На секунду смолкнув, Контессина продолжала:
— Пана Иннокентий умирает. Джованни придется ехать в Рим — там надо оградить наши интересы и помешать тому, чтобы папа был избран из семейства Борджиа.
Она обвела взглядом Сады.
— Мы с Джулиано гуляем здесь почти каждый день. Нам казалось, что ты работаешь, а где ты можешь работать, если не в Садах?
— Нет, Контессина, я не работаю. Но сегодня я купил кусок мрамора.
— Значит, нам можно приходить сюда и смотреть на твою работу? — с живостью отозвался Джулиано.
Микеланджело, моргая, смотрел в глаза Контессины:
— У меня нет разрешения здесь работать…
— А если я получу тебе такое разрешение?
Микеланджело встрепенулся.
— Это колонна в четыре аршина высоты, Контессина. Очень старая, сильно попорченная. Но внутри вполне хорошая. Я хочу высечь Геракла. Это ведь любимый герой твоего отца.
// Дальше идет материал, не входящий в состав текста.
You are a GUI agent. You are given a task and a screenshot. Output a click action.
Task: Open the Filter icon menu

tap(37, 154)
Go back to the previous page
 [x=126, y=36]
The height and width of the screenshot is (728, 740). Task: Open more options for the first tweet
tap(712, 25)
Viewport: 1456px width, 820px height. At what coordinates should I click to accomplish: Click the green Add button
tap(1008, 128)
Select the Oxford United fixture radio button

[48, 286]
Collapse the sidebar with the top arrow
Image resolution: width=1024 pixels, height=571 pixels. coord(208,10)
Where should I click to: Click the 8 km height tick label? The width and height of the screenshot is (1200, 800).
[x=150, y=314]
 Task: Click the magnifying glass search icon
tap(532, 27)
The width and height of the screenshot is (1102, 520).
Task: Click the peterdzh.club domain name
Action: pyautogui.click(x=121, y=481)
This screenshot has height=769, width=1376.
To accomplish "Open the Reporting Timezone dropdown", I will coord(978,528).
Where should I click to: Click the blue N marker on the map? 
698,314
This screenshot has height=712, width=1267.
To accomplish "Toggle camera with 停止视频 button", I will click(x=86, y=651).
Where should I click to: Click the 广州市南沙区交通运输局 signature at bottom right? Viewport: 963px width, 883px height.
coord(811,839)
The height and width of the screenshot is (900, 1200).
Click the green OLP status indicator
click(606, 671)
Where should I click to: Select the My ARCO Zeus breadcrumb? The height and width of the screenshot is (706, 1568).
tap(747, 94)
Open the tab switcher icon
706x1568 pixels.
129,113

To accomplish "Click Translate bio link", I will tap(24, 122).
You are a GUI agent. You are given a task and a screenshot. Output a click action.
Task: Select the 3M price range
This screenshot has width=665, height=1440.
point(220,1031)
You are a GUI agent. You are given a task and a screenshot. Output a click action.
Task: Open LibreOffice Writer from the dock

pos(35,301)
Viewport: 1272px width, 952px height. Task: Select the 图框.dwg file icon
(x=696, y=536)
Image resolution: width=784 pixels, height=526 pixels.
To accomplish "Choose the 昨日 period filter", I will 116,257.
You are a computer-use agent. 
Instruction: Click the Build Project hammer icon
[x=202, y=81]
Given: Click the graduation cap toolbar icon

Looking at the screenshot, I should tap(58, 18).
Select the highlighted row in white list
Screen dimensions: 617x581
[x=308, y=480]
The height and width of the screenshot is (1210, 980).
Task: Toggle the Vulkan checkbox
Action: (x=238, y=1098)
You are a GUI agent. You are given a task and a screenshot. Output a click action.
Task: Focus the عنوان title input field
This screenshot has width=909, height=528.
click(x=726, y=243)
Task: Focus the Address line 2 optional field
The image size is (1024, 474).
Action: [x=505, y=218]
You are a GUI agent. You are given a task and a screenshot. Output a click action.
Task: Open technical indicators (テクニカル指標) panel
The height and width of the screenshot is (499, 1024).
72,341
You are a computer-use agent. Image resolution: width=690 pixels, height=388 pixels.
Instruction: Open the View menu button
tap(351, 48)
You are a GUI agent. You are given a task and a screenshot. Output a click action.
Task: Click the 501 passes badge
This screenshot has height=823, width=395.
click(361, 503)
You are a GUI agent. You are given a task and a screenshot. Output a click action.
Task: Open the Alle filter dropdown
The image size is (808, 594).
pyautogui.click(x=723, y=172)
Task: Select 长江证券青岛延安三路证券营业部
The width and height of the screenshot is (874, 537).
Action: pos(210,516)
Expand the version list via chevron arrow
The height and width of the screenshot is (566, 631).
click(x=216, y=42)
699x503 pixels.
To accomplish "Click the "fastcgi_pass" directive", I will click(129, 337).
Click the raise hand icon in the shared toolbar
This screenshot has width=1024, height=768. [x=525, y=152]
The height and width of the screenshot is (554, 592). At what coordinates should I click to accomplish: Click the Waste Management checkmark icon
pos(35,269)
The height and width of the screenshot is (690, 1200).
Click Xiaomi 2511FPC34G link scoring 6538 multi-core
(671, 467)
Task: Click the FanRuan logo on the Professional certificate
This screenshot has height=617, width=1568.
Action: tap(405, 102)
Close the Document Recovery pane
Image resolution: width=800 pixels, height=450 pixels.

Он дотронулся до ее руки. В столь жаркую погоду ее пальцы были удивительно холодны.
Он с нетерпением ждал ее день, второй, третий и четвертый, приходя в Сады на закате. Но она не являлась. И вот на пятый день, сидя на крылечке павильона и покусывая бурую травинку, он увидел, что в главные ворота входит Контессина. У пего замерло сердце. Вместе с Контессиной была ее старая няня. Микеланджело вскочил и бросился бежать по дорожке навстречу Контессине.
Глаза у нее были красные.
— Пьеро отказал! — воскликнул он.
— Он не сказал ни да, ни нет. Я его спрашивала сто раз. Молчит, не отзывается. Это его обычная манера. Чтобы потом никто не упрекнул, что он отказывает.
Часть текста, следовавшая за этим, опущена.